‘Rapid access to consultant advice is the way forward, both for patient care and health system finances.’ – Dr Udi Shmueli
Enhanced Advice & Guidance provided by Consultant Connect has been available to NHS healthcare professionals in Northamptonshire since 2016, connecting users to specialists for rapid advice via telephone, photo and messaging. We spoke with Dr Mary Dell, a local GP, to find out why she likes using the service.
‘It’s a very helpful service and it’s great to know that there is speedy access to advice from consultants. The service gives me rapid answers – which is particularly helpful in cases where admission may be needed.’
– Dr Mary Dell.
Patient Example
‘I required advice for a patient who was suffering from leg oedema and had known cardiovascular disease. I wondered if the patient was experiencing left ventricular failure as their ECG was grossly abnormal. My paramedic colleague and I were unsure whether the changes were acute or due to the patient’s pacemaker. There were no previous ECGs on the patient’s record to compare to, which made it much harder to work out if the problem was acute.
I used the Consultant Connect App to send the patient’s ECG images via the IG-secure clinical photography feature, PhotoSAF, to Dr Patrick Davey who is a local cardiologist. Dr Davey was happy to reassure me that the ECG by itself was not concerning.
‘Dr Davey rang me within minutes of receiving the ECG and followed up with a written response. He provided very prompt and helpful advice.
‘The patient benefited from the input of a specialist whilst avoiding an unnecessary trip to the hospital. The patient was reassured, and both the patient and I were relieved.’
We also spoke with Dr Udi Shmueli who is a consultant gastroenterologist at Northampton General Hospital and provides Advice & Guidance to local clinicians, as well as to out-of-area clinical colleagues on the National Consultant Network (NCN).
‘This service ensures the provision of timely advice, which helps patients get the right care faster. It helps avoid unnecessary admissions and referrals, as well as fast-tracking patients who do need an admission or referral. The care of patients who don’t fit the two-week wait criteria can be expedited. It also helps bridge the gap between Primary and Secondary Care, improving clinician relationships and communication.’
– Dr Udi Shmueli.
How has your team’s workload been impacted by answering Advice & Guidance calls?
‘The calls are brief; a few minutes at most, so time is not an issue. I do sometimes interrupt clinic consultations to answer them, but patients don’t mind. I book extra patients into lists or clinics in response to GP calls that are followed by an email. This does sometimes lead to extra work, but it’s work that would have happened anyway. This is just an easier way for GPs to locate me. The ability to use and share my knowledge, the gratitude from my GP colleagues, and the validation of feeling helpful and improving the care of our patients is very gratifying.’
How do you find using Consultant Connect?
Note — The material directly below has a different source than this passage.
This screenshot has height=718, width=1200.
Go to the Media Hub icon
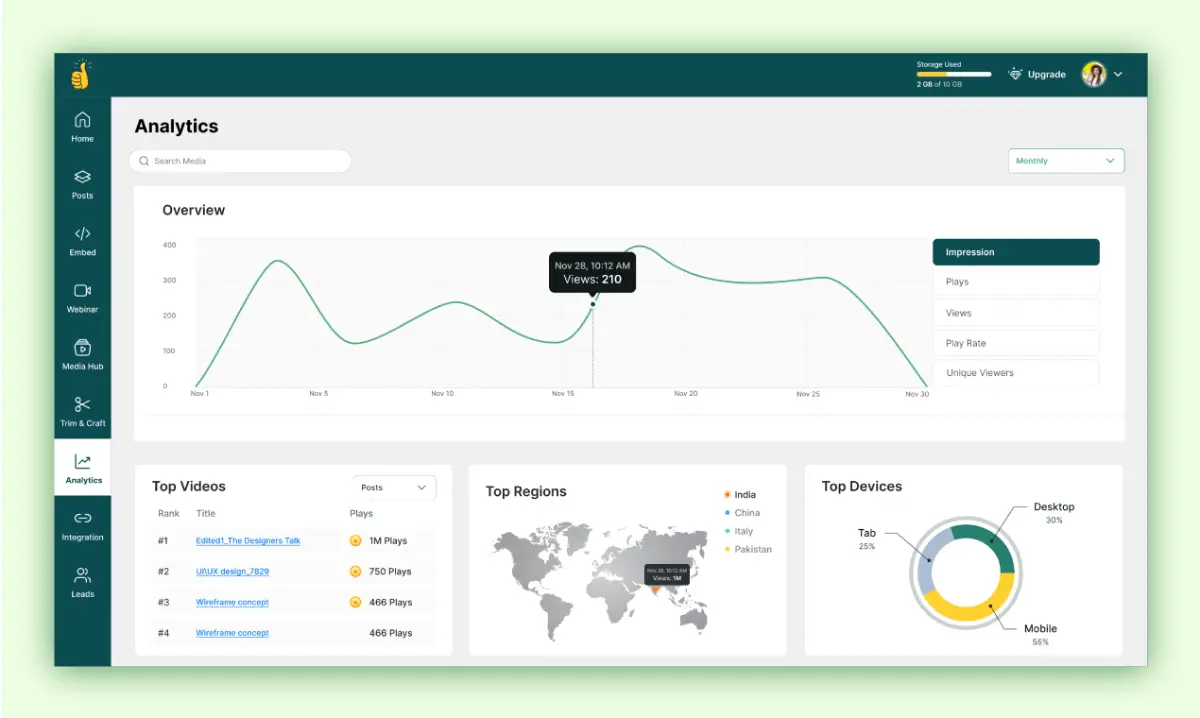[82, 347]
‘It is easy to use and if the time of a call is inconvenient, I don’t have to answer as there are other colleagues on the rota. I really enjoy using Consultant Connect. I’m asked questions I can easily answer, helping to improve patient care and the gratitude of colleagues boosts my mood. I take about 15 calls per week, and, in any case, it is a pleasure to talk to caring intelligent doctors who just need simple advice to move care forward.’
Did you or your team have any reservations about using Consultant Connect?
‘Some colleagues were initially worried about medico-legal issues arising from the call if no notes were taken. However, the calls are recorded, and it’s perfectly clear that primary responsibility remains with the GP. I don’t accept referrals or take any responsibility for the patient from the phone call, so I don’t need to take notes. If I feel I need to see the patient urgently, then I will ask the GP to email my office.’
What types of queries do you receive?
‘Examples include what treatment to start for exacerbations of IBD, management of microscopic colitis, post-cholecystectomy diarrhoea, interpretation of LFTs or hepatitis serology. Rapid access to consultant advice has to be the way forward, both for patient care and health system finances. Questions surrounding how urgent a referral should be, and whether my advice can be used to support a two-week wait or CT referral. If a GP in my locality phones with a patient who is likely to have a new presentation of IBD or something else equally urgent, I then ask for an emailed referral with the details and arrange the appropriate investigation.’